━━ Records supplied
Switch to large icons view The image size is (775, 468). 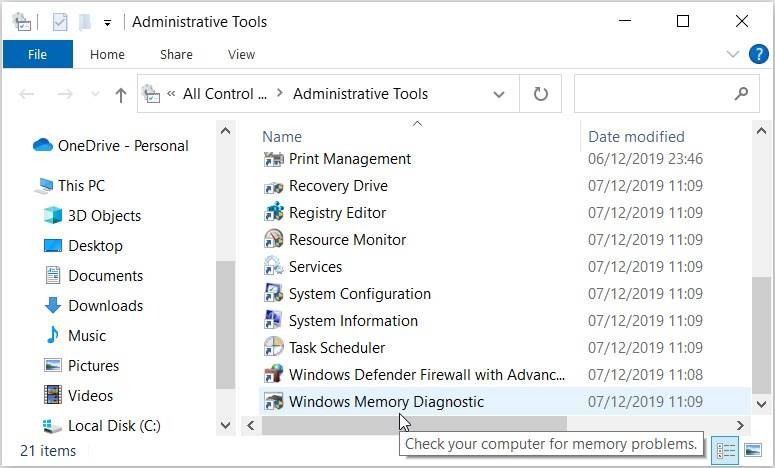(752, 451)
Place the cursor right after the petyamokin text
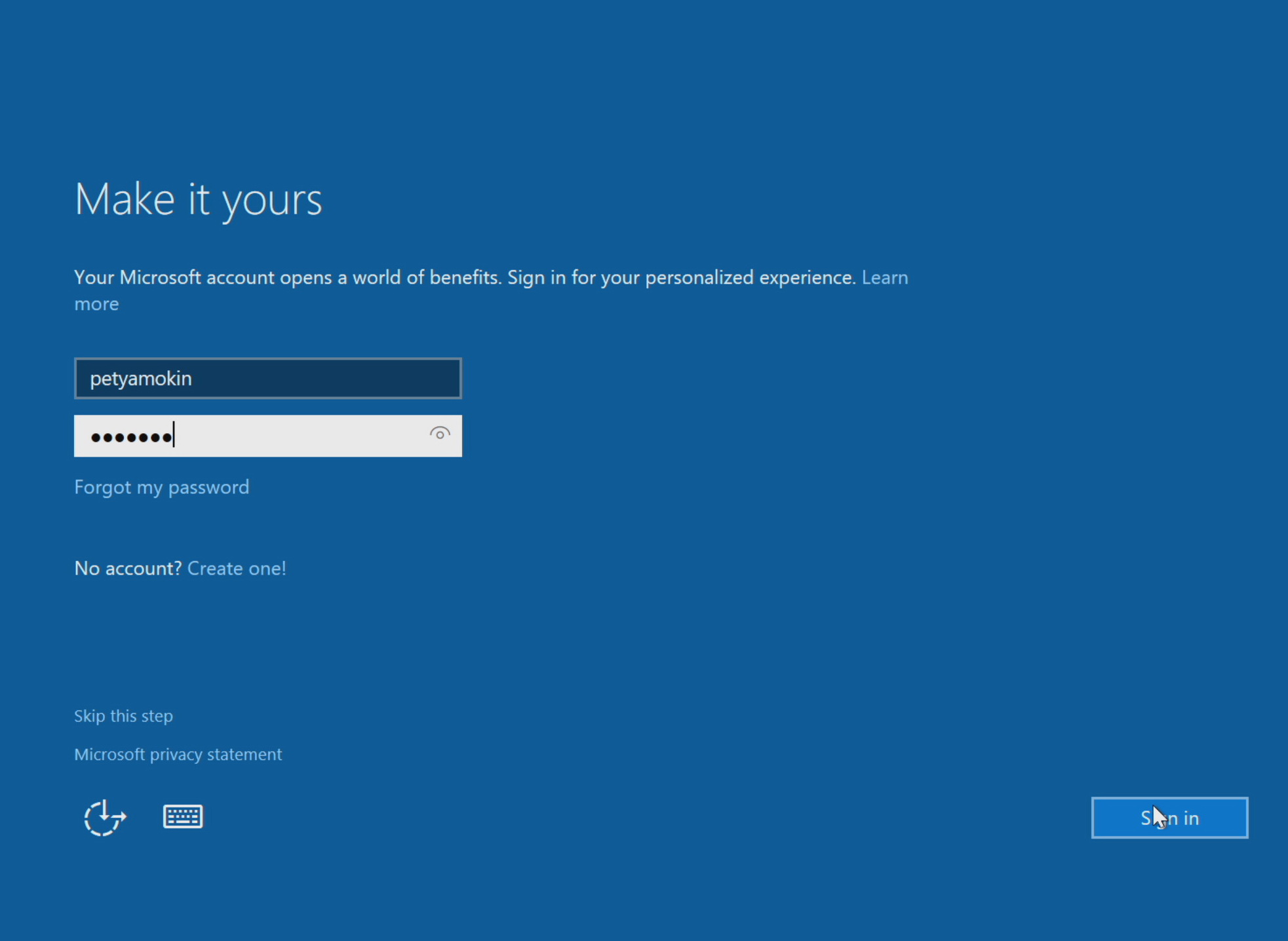Viewport: 1288px width, 941px height. tap(193, 378)
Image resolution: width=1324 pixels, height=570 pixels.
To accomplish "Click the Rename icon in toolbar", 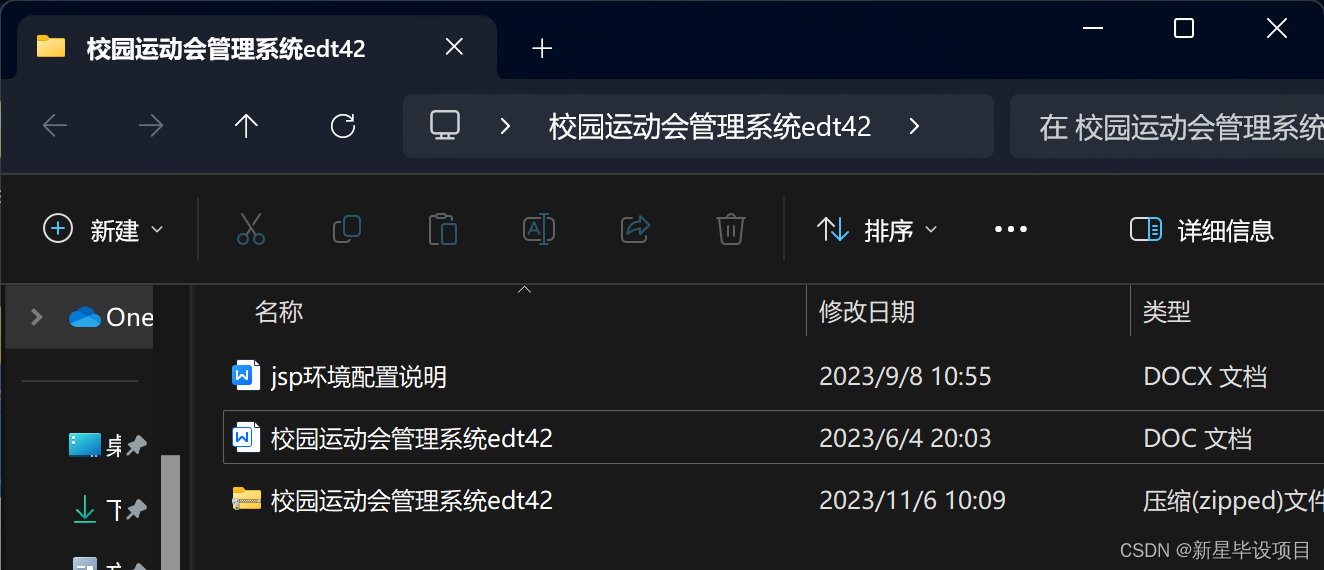I will pos(539,230).
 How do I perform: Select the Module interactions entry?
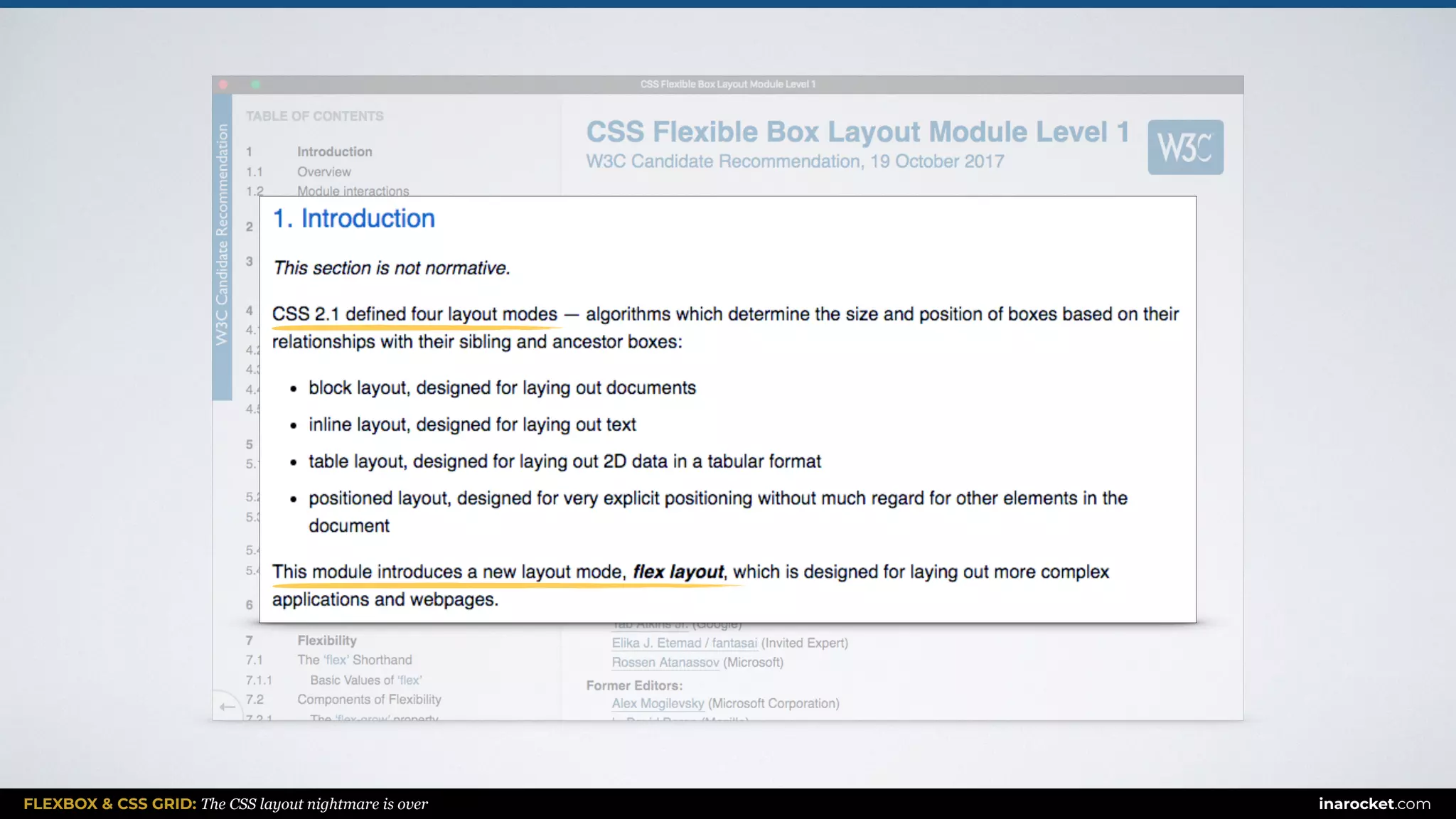[x=353, y=191]
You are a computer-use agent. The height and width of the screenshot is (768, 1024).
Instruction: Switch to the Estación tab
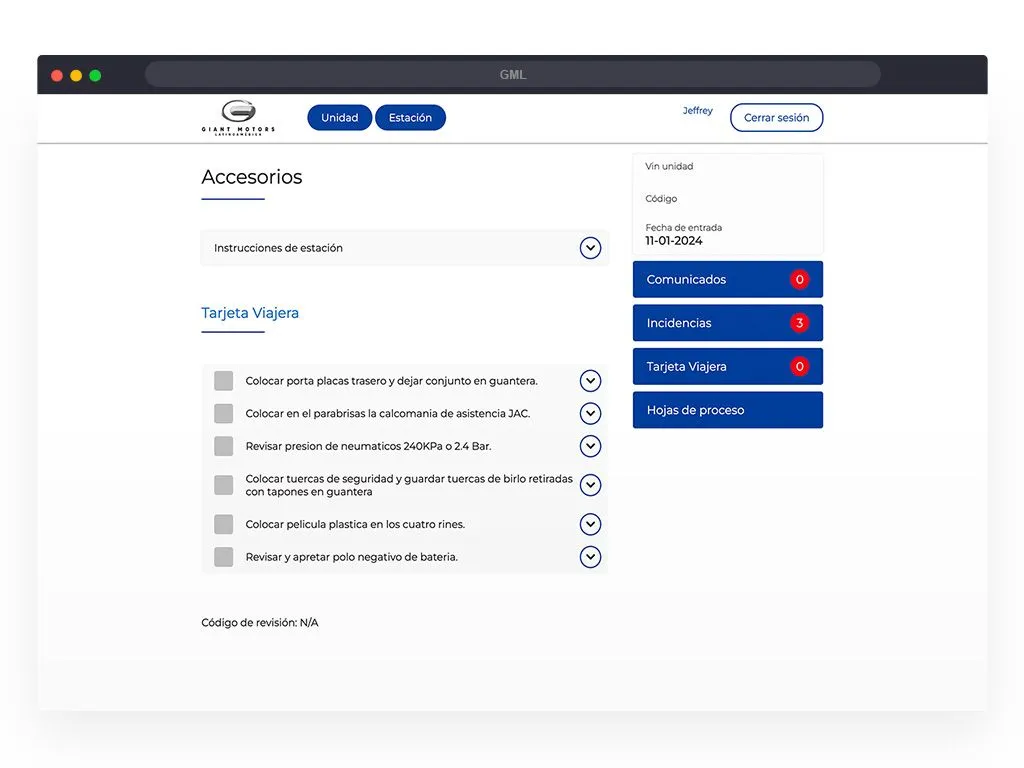click(410, 118)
━━━━
• **Your task**: Please turn the records, from the line with "How do I perform: Select" through the end of the records, into a Markdown table with the columns Row and Record line, numbering each row and omitting blank lines. Leave the pictures out of the table.

• **Problem solution**:
| Row | Record line |
|---|---|
| 1 |  How do I perform: Select the Module interactions entry? |
| 2 | [x=353, y=191] |
| 3 | You are a computer-use agent. The height and width of the screenshot is (768, 1024). |
| 4 | Instruction: Switch to the Estación tab |
| 5 | click(410, 118) |